* Work instruction:
Please return the rows word for word, from the start of the rows to the line containing "radio-horizontal: 水平(Z) is", including that line, and leave the pictures out of your answer.

* Supplied entries:

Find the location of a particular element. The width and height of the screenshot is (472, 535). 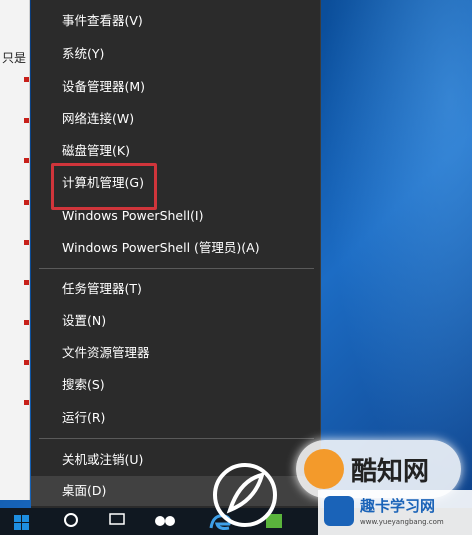

menu-item-network-connections: 网络连接(W) is located at coordinates (176, 119).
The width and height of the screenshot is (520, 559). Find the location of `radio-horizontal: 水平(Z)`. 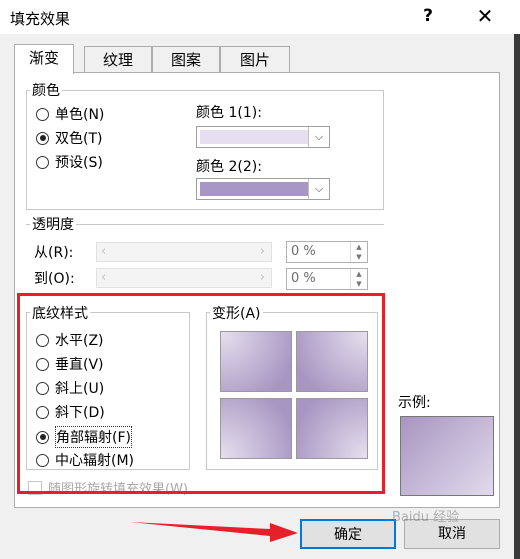

radio-horizontal: 水平(Z) is located at coordinates (70, 340).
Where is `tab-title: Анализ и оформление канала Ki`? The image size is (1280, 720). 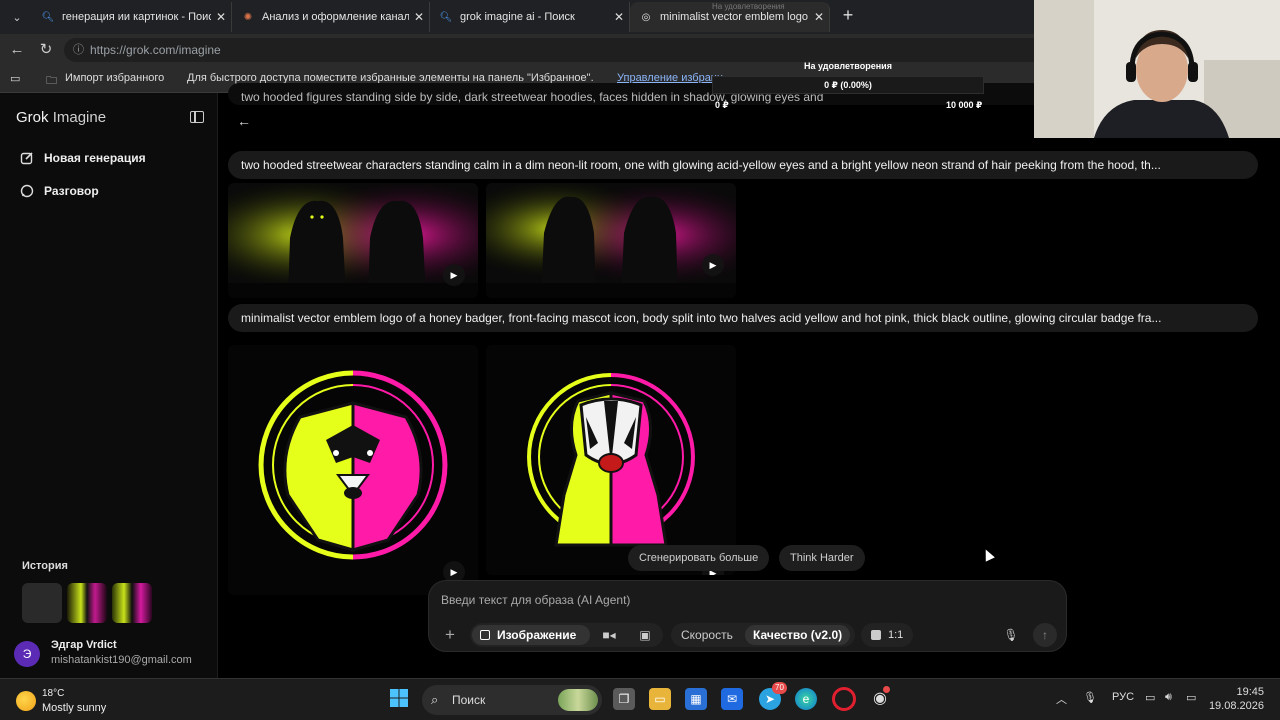 tab-title: Анализ и оформление канала Ki is located at coordinates (336, 17).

* Written response:
Find the location of a particular element. The width and height of the screenshot is (472, 535). 

menu-item-network-connections: 网络连接(W) is located at coordinates (176, 119).
The width and height of the screenshot is (520, 559). Find the location of `radio-horizontal: 水平(Z)`. 

radio-horizontal: 水平(Z) is located at coordinates (70, 340).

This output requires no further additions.